• **Persyaratan A**
Dalam kutipan tentang pengusaha tambang PKP2B, siapa yang disebut berasal dari Tanito Harum?
• **Persyaratan B**
Tulis kembali bagian kutipan tentang pengusaha tambang PKP2B yang dimulai pada "Para pengusaha tambang PKP2B yang diduga" dan berakhir pada "Eka Tjipta Wijaya).", dengan mengganti "Grup Bakrie" menjadi "Kelompok Bakrie".
• **Persyaratan C**
Tolong sambung tulisan tentang pengusaha tambang PKP2B mulai dari kalimat terakhirnya.

Bersama pemerintah dan DPR, para pengusaha tambang PKP2B yang terlibat dalam revisi UU No.4/2009 berasal dari Tanito Harum, Arutmin Indonesia, Kaltim Prima Coal (KPC), Multi Harapan Utama (MHU), Adaro Indonesia, Kideco Jaya Agung, dan PT Berau Coal. Selain itu, karena diuntungkan oleh ketentuan jaminan perpanjangan izin secara otomatis dalam UU No.3/2020, bisa saja pemegang IUP dan IUPK yang ada sekarang, juga terlibat.
Para pengusaha tambang PKP2B yang diduga terlibat sangat kuat diuraikan berikut ini. Dari Tanito Harum: Kiki Barki. Dari Arutmin dan KPC: Grup Bakrie (melalui Bumi Resources). Dari Adaro: Garibakdi Thohir, Edwin Soeryadjaya, Theodore Permadi Rachmat, dan Sandiaga Uno.
Dari Multi Harapan Utama (MHU): Rizal Risyad dan Reza Pribadi (putra taipan Henry Pribadi/Liem Oen Hauw, Napan Group). Dari Indika Energy: Arsjad Rasjid, Wishnu Wardhana, dan Agus Lasmono. Dari Sinar Mas Group: Fuganto Widjaja (putra alm Eka Tjipta Wijaya).
Selain konglomerat domestik di atas, di Arutmin, KPC, MHU, dan Kideco terdapat pemegang saham langsung dalam jumlah sangat signifikan dari India (Bhira Investment), China Investment Co.), Inggris (HSBC), Korea Selatan (Samtan), serta sejumlah investor dari Eropa, AS dan Singapura.

• **Daftar Catatan**
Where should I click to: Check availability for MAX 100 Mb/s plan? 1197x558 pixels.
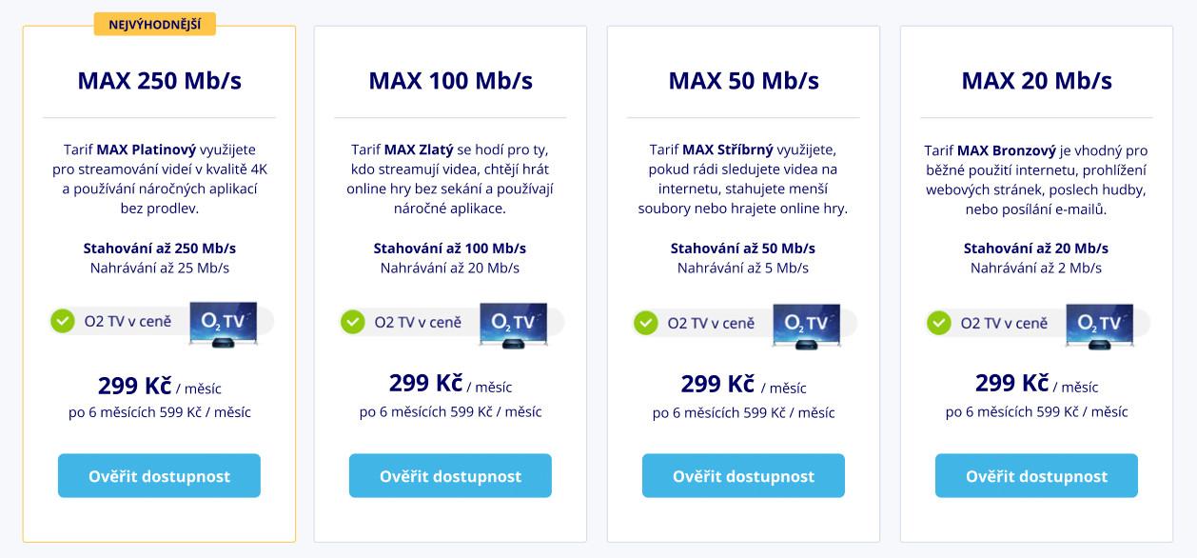tap(450, 476)
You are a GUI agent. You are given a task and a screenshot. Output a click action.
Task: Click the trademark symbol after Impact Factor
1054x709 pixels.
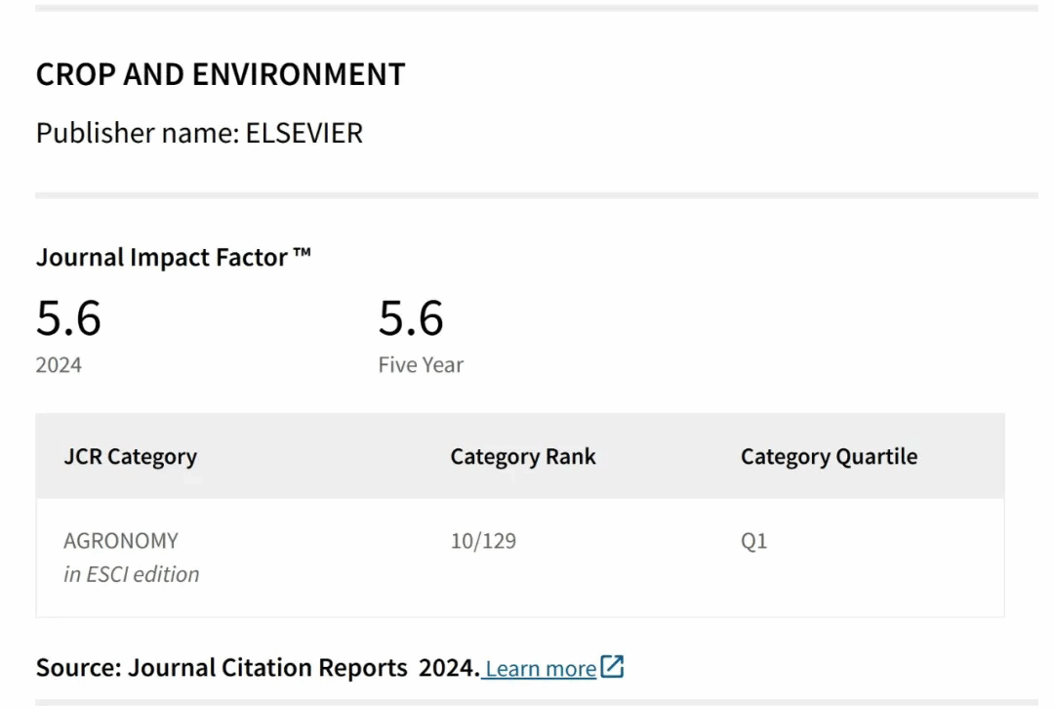click(302, 256)
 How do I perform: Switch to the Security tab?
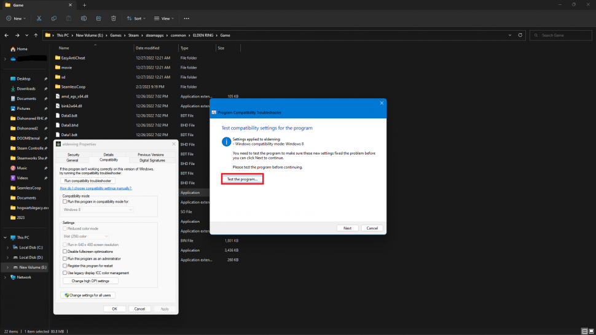pos(73,155)
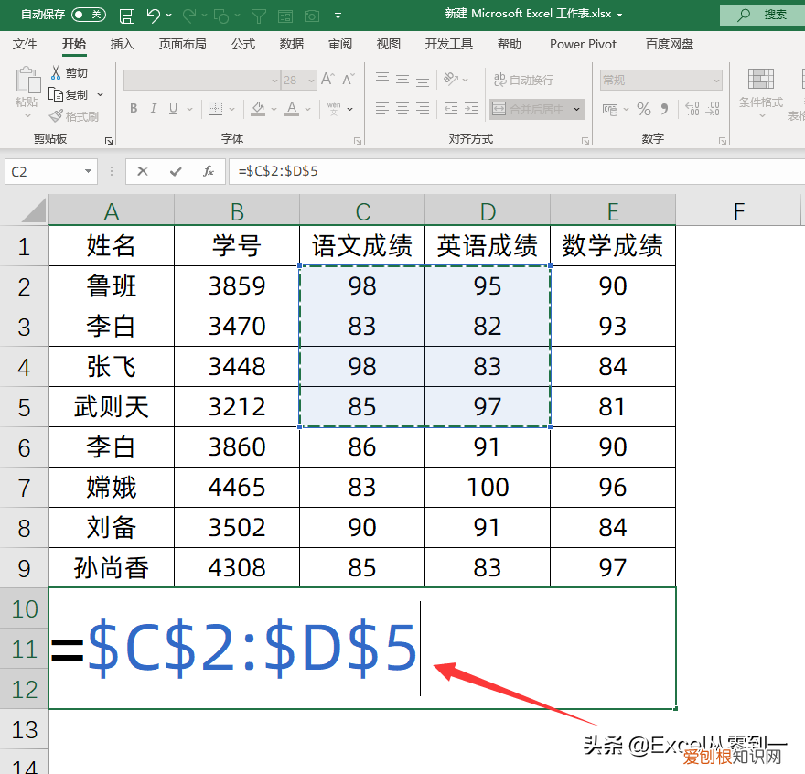Screen dimensions: 805x774
Task: Click the increase decimal places icon
Action: [691, 109]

• **Jawaban A**
Kiki Barki.

• **Jawaban B**
Para pengusaha tambang PKP2B yang diduga terlibat sangat kuat diuraikan berikut ini. Dari Tanito Harum: Kiki Barki. Dari Arutmin dan KPC: Kelompok Bakrie (melalui Bumi Resources). Dari Adaro: Garibakdi Thohir, Edwin Soeryadjaya, Theodore Permadi Rachmat, dan Sandiaga Uno.
Dari Multi Harapan Utama (MHU): Rizal Risyad dan Reza Pribadi (putra taipan Henry Pribadi/Liem Oen Hauw, Napan Group). Dari Indika Energy: Arsjad Rasjid, Wishnu Wardhana, dan Agus Lasmono. Dari Sinar Mas Group: Fuganto Widjaja (putra alm Eka Tjipta Wijaya).

• **Jawaban C**
Juga, dapat dicatat bahwa pada perusahaan PKP2B yang sudah go public (terdaftar di BEI), 50 persen pemegang sahamnya adalah investor asing. Berarti, hanya segelintir konglomerat, serta sejumlah negara dan investor asing-lah yang mendapat keuntungan terbesar dari konspirasi revisi UU Minerba No.4/2009.
Berapa Nilai Aset Minerba yang Dirampok?
Menurut Ditjen Minerba, sumberdaya dan cadangan batubara yang saat ini dikuasai 7 kontraktor PKP2B masing-masing adalah 20,7 miliar ton dan 3,17 miliar ton.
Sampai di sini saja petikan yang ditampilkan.